Entries on target coordinates >>
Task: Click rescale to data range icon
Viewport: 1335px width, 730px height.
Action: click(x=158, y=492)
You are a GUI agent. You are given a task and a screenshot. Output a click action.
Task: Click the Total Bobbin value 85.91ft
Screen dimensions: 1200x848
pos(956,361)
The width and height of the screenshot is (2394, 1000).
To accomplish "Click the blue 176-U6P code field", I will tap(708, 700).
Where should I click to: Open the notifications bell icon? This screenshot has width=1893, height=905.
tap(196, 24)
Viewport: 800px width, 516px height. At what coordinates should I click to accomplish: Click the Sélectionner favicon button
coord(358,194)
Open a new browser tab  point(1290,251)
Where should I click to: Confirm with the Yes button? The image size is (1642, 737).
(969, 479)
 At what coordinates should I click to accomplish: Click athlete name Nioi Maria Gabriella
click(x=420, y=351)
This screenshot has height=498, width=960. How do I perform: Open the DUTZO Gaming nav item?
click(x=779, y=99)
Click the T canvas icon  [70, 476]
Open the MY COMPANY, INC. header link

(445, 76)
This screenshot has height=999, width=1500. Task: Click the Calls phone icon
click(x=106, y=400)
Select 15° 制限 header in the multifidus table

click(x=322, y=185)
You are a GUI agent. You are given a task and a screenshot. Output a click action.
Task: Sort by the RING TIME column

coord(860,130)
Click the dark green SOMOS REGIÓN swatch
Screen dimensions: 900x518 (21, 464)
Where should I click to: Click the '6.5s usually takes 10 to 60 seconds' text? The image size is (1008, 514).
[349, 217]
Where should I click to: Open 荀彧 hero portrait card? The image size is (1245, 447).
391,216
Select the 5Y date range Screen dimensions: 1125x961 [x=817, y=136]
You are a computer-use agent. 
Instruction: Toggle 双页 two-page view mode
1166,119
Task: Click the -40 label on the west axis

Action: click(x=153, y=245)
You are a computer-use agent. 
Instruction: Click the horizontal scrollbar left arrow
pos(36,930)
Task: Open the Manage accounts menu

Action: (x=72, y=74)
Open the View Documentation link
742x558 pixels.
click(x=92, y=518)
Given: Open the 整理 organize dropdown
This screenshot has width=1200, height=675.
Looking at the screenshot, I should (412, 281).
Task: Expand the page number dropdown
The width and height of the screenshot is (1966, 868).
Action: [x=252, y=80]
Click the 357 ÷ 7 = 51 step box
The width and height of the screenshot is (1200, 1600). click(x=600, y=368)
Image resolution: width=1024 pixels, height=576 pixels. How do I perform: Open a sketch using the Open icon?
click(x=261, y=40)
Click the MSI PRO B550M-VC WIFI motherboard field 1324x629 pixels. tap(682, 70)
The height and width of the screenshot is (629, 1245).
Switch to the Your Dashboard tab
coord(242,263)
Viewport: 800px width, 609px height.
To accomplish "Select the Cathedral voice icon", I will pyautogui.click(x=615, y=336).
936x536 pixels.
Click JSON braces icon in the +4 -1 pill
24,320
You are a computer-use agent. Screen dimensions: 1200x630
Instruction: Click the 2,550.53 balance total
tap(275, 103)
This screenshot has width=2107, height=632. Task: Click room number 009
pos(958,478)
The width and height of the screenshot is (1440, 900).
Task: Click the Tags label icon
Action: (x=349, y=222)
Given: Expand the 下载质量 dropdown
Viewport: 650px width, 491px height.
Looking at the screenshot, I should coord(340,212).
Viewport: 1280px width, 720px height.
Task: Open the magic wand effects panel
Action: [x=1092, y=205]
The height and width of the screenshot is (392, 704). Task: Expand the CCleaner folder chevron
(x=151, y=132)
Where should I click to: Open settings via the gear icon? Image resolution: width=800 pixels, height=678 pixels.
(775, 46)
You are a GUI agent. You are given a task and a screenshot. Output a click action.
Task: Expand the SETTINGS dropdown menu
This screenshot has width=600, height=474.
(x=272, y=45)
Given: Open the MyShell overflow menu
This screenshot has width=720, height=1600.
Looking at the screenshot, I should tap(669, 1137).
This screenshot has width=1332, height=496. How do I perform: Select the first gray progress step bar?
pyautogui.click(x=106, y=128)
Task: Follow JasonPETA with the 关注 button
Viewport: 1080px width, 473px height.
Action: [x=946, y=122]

SHORT TASK >>
Turn the lines of the material that run from the line containing "Click the dark green SOMOS REGIÓN swatch" through the line containing "Select the 5Y" into a JSON list of strings, one string per line. Include both of those lines and leave out any blank lines.

RESULT OF THIS TASK >>
[
  "Click the dark green SOMOS REGIÓN swatch",
  "Screen dimensions: 900x518 (21, 464)",
  "Where should I click to: Click the '6.5s usually takes 10 to 60 seconds' text? The image size is (1008, 514).",
  "[349, 217]",
  "Where should I click to: Open 荀彧 hero portrait card? The image size is (1245, 447).",
  "391,216",
  "Select the 5Y date range Screen dimensions: 1125x961 [x=817, y=136]"
]